[TEXTO DE LEITURA]
◇ ◇ ◇ ◇

LITERATURA INFANTOJUVENIL


MEUS ENCONTROS AMOROSOS COM ESCRITORES

Essa semana soube que vou realizar um sonho antigo. Vou ministrar uma disciplina no curso de Biblioteconomia da Universidade Estadual de Londrina que tratará do mundo maravilhoso da literatura infantil e juvenil desde seus mais remotos tempos. Minha intenção é levar os futuros bibliotecários a conhecer as principais obras e autores do Brasil e fora dele para que eles possam com esse conhecimento serem capazes de formar acervos em diferentes espaços.

 

Para entrar na atmosfera, fiz um retrospecto do meu envolvimento com a literatura infanto-juvenil desde sempre. No meu caso sempre significa final da década de 70.

 

Pensando, divagando, viajando mentalmente, me encontrei com algumas cenas engraçadas e relaxantes que agora compartilho com você.

 

Farei isso de forma muito verdadeira, mas é possível que você não acredite em tudo o que eu contar...

 

Começo com um mico de alta escala...

 

Estava eu na Bienal Internacional de São Paulo circulando pelos stands para encontrar um livro para filha de uma amiga. De repente minhas orelhas em pé, como um cão farejador, ouviram saindo da boca de uma senhora, exatamente o nome da editora que eu estava procurando – Miguilim.

◇ ◇ ◇ ◇

[ENUNCIADO DA TAREFA]
Retome o texto sobre encontros com escritores de literatura infantojuvenil e dê continuidade a ele a partir da última frase. O material não tem relação com o texto.

◇ ◇ ◇ ◇

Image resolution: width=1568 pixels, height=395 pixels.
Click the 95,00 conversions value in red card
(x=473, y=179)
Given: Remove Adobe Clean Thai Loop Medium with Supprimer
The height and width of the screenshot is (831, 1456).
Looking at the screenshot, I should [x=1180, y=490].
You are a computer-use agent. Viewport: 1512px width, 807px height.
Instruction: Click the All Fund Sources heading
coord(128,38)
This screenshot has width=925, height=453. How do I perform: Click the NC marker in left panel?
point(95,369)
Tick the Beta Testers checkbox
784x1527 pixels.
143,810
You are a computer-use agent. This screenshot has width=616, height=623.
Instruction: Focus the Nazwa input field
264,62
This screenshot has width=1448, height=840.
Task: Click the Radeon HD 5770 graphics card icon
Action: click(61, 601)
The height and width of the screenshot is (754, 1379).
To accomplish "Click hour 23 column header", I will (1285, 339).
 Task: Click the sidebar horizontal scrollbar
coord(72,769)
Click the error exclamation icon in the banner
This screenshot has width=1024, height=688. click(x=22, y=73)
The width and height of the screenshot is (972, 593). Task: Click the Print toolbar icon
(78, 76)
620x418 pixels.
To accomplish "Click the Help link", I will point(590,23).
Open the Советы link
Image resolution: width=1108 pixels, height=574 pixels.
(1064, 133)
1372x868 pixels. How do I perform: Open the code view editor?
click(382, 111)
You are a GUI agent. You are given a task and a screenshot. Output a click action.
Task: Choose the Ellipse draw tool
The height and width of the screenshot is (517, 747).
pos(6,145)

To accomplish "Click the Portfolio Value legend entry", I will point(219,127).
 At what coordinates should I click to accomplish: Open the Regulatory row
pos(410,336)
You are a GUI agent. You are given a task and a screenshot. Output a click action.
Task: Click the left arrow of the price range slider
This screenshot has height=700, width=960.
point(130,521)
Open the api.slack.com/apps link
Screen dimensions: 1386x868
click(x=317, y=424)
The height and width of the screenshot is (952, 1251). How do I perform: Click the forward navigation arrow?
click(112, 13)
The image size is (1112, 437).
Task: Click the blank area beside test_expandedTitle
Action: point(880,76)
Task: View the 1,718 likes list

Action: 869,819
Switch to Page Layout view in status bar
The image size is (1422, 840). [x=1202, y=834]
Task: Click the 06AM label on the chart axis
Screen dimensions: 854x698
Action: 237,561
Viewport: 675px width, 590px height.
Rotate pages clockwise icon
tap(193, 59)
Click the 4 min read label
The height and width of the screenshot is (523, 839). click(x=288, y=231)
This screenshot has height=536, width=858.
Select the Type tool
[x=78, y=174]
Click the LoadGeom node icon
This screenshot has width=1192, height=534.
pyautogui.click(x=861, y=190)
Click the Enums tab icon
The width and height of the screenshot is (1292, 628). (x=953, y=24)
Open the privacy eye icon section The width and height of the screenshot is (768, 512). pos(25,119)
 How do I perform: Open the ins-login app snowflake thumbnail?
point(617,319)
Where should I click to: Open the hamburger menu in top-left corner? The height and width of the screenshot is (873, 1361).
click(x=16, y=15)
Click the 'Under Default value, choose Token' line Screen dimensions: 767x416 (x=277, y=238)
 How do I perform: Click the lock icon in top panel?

◇ ◇ ◇ ◇

[RESULTADO]
 

Parei, pedi desculpas por interromper uma conversa, mas havia ouvido a palavra mágica que me levaria a solucionar um problema – localizar um livro que eu amava muito e queria comprar para a filha da amiga.

 

Desculpas aceitas a elegante senhora me perguntou qual era o livro que eu estava procurando. Respondi – A vó da vó da minha vó. A senhora educadamente me disse que o título correto era: A mãe da mãe da minha mãe e complementou - sou a autora.

 

Que mico delicioso! Naquele instante estava conhecendo Terezinha Alvarenga, uma pessoa que muitos anos depois me deu o maior apoio quando resolvi abrir uma livraria infanto-juvenil em Londrina.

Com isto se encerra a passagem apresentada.